• _THE PROBLEM_
Repeat every line that appears below, with nothing altered.

• _RECORDS FOR PROCESSING_
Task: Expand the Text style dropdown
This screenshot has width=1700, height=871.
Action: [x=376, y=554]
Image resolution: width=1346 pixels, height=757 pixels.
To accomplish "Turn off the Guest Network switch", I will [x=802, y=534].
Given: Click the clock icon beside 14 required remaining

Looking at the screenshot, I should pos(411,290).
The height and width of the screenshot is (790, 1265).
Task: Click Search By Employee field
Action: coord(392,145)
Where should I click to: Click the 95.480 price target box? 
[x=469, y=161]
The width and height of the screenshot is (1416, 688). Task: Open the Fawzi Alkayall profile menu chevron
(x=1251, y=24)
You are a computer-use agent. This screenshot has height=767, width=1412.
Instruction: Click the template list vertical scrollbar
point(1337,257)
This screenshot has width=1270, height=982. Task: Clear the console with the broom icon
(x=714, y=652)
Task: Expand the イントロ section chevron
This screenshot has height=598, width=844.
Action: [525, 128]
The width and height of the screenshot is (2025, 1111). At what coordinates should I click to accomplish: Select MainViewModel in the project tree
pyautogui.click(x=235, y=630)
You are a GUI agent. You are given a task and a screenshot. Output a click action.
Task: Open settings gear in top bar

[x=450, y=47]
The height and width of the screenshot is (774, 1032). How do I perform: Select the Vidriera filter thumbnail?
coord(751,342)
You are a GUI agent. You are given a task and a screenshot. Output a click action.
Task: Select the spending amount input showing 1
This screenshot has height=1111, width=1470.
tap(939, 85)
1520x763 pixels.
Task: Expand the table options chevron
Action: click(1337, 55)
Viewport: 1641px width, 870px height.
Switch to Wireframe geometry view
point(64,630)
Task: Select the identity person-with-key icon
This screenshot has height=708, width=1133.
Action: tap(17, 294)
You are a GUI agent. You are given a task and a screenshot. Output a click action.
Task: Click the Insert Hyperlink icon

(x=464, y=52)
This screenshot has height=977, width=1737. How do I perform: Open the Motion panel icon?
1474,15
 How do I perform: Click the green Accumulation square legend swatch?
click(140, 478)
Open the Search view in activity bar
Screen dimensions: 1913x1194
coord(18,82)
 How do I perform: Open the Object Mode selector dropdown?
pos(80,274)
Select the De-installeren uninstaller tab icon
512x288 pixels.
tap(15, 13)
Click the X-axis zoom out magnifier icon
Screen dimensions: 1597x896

• _OUTPUT FOR THIS EXERCISE_
Task: Expand the Text style dropdown
This screenshot has width=1700, height=871.
Action: [x=376, y=554]
Image resolution: width=1346 pixels, height=757 pixels.
To accomplish "Turn off the Guest Network switch", I will [x=802, y=534].
Given: Click the clock icon beside 14 required remaining

Looking at the screenshot, I should pos(411,290).
The height and width of the screenshot is (790, 1265).
Task: Click Search By Employee field
Action: coord(392,145)
Where should I click to: Click the 95.480 price target box? 
[x=469, y=161]
The width and height of the screenshot is (1416, 688). Task: Open the Fawzi Alkayall profile menu chevron
(x=1251, y=24)
You are a computer-use agent. This screenshot has height=767, width=1412.
Instruction: Click the template list vertical scrollbar
point(1337,257)
This screenshot has width=1270, height=982. Task: Clear the console with the broom icon
(x=714, y=652)
Task: Expand the イントロ section chevron
This screenshot has height=598, width=844.
Action: [525, 128]
The width and height of the screenshot is (2025, 1111). At what coordinates should I click to accomplish: Select MainViewModel in the project tree
pyautogui.click(x=235, y=630)
You are a GUI agent. You are given a task and a screenshot. Output a click action.
Task: Open settings gear in top bar

[x=450, y=47]
The height and width of the screenshot is (774, 1032). How do I perform: Select the Vidriera filter thumbnail?
coord(751,342)
You are a GUI agent. You are given a task and a screenshot. Output a click action.
Task: Select the spending amount input showing 1
This screenshot has height=1111, width=1470.
tap(939, 85)
1520x763 pixels.
Task: Expand the table options chevron
Action: click(1337, 55)
Viewport: 1641px width, 870px height.
Switch to Wireframe geometry view
point(64,630)
Task: Select the identity person-with-key icon
This screenshot has height=708, width=1133.
Action: tap(17, 294)
You are a GUI agent. You are given a task and a screenshot. Output a click action.
Task: Click the Insert Hyperlink icon

(x=464, y=52)
This screenshot has height=977, width=1737. How do I perform: Open the Motion panel icon?
1474,15
 How do I perform: Click the green Accumulation square legend swatch?
click(140, 478)
Open the Search view in activity bar
Screen dimensions: 1913x1194
coord(18,82)
 How do I perform: Open the Object Mode selector dropdown?
pos(80,274)
Select the De-installeren uninstaller tab icon
512x288 pixels.
tap(15, 13)
Click the X-axis zoom out magnifier icon
Screen dimensions: 1597x896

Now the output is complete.